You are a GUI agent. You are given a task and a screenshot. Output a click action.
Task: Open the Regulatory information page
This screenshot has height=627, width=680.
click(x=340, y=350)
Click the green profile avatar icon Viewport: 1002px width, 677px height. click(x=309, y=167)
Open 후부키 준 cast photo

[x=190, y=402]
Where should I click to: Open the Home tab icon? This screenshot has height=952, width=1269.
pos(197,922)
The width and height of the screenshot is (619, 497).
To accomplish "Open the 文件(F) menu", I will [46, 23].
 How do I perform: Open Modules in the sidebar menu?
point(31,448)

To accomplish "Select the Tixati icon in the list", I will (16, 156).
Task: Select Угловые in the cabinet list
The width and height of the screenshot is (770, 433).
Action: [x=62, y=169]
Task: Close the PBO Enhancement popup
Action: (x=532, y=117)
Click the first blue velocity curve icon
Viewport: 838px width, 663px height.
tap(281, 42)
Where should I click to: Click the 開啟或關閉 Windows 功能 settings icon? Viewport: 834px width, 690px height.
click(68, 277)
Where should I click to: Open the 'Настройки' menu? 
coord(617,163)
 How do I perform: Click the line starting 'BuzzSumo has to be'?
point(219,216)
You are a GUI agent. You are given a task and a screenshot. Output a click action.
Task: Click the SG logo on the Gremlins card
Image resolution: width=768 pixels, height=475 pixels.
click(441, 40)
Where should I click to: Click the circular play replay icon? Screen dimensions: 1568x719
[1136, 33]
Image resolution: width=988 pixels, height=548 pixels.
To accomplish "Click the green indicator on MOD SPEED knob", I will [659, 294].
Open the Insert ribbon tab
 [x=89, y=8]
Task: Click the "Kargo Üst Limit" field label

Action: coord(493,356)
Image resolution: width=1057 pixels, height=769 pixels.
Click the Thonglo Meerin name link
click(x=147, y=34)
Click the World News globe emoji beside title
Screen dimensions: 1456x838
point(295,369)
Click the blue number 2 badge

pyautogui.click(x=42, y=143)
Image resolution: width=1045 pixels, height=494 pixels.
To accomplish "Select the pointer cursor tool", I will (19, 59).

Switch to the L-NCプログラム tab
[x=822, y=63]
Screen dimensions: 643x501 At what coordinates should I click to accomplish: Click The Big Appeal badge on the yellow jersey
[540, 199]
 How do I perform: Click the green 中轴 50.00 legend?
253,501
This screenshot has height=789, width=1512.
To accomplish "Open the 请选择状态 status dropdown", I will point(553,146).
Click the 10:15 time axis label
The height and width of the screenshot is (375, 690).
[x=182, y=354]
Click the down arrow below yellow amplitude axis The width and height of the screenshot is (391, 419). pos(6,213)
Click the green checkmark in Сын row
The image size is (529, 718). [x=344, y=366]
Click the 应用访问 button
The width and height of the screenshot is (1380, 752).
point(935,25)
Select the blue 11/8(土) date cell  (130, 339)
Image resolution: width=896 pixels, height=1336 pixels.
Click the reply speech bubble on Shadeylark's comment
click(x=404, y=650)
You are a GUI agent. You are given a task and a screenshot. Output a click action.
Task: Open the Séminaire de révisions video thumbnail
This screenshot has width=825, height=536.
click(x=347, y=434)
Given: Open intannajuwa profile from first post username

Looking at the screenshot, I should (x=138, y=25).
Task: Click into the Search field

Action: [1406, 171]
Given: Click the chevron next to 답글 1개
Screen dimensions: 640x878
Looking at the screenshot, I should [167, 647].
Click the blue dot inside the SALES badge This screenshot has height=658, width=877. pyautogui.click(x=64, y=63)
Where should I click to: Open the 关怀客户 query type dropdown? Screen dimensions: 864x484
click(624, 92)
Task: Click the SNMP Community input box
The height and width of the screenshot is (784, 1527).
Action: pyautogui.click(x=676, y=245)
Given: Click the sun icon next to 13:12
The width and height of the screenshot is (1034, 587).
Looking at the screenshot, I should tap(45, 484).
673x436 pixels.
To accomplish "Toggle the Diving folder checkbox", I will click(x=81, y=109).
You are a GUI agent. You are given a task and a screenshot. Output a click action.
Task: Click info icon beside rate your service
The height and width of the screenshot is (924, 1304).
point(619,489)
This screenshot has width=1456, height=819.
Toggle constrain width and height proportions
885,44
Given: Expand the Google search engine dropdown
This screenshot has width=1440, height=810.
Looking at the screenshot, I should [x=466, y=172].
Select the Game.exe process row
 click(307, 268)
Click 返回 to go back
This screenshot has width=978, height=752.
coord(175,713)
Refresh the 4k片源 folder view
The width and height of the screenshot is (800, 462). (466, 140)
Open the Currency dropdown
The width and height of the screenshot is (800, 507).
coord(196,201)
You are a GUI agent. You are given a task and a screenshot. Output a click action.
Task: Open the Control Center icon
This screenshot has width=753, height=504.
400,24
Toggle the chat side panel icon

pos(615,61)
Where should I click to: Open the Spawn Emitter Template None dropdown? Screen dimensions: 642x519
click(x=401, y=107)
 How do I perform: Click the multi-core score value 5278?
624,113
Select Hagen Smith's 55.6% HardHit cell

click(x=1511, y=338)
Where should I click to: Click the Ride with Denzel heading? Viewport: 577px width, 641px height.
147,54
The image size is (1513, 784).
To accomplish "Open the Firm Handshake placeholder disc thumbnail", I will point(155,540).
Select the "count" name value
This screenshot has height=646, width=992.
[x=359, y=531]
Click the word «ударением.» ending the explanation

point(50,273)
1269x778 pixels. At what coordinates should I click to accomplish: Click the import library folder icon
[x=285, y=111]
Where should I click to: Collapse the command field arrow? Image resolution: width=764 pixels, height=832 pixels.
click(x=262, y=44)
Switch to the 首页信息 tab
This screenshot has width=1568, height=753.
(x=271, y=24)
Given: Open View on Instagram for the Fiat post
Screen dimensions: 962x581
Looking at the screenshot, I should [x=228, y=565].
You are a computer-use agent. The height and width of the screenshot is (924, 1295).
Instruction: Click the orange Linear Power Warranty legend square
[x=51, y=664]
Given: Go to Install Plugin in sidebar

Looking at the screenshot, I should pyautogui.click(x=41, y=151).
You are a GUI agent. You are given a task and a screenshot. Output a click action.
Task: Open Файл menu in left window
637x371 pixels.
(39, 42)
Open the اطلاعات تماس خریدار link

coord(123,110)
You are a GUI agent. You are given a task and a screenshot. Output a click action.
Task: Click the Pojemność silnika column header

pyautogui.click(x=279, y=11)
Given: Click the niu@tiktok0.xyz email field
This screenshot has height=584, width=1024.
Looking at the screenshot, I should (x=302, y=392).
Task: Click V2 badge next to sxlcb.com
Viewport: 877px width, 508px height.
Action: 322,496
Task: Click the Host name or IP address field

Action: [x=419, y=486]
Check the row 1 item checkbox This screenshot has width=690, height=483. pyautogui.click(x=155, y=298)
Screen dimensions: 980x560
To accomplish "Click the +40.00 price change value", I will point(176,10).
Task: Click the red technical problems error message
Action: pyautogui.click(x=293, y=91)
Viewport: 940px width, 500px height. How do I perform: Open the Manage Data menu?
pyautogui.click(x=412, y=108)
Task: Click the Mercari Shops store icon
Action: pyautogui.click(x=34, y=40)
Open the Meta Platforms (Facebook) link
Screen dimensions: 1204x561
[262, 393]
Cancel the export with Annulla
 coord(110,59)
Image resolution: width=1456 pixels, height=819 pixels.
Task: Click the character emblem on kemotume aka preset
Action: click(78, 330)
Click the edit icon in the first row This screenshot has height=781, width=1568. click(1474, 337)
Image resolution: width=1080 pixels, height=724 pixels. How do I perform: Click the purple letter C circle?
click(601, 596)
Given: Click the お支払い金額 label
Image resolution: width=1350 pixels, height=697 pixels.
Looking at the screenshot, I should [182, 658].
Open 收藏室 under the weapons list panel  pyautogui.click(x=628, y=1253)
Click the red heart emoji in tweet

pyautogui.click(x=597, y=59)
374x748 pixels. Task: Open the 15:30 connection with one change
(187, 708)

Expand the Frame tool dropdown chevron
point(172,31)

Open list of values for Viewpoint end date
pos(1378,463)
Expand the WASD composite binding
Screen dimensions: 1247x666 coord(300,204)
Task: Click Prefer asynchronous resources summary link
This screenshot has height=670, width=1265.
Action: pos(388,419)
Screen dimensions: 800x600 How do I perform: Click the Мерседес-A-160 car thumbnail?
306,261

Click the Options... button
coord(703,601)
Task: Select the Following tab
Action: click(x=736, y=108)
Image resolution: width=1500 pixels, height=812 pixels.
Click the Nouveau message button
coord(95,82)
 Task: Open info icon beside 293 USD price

● ● ● ● ●

## Aim of the exercise
Find the lines in the records above that hold the word "axis", and give only how many there are.

## Reply
2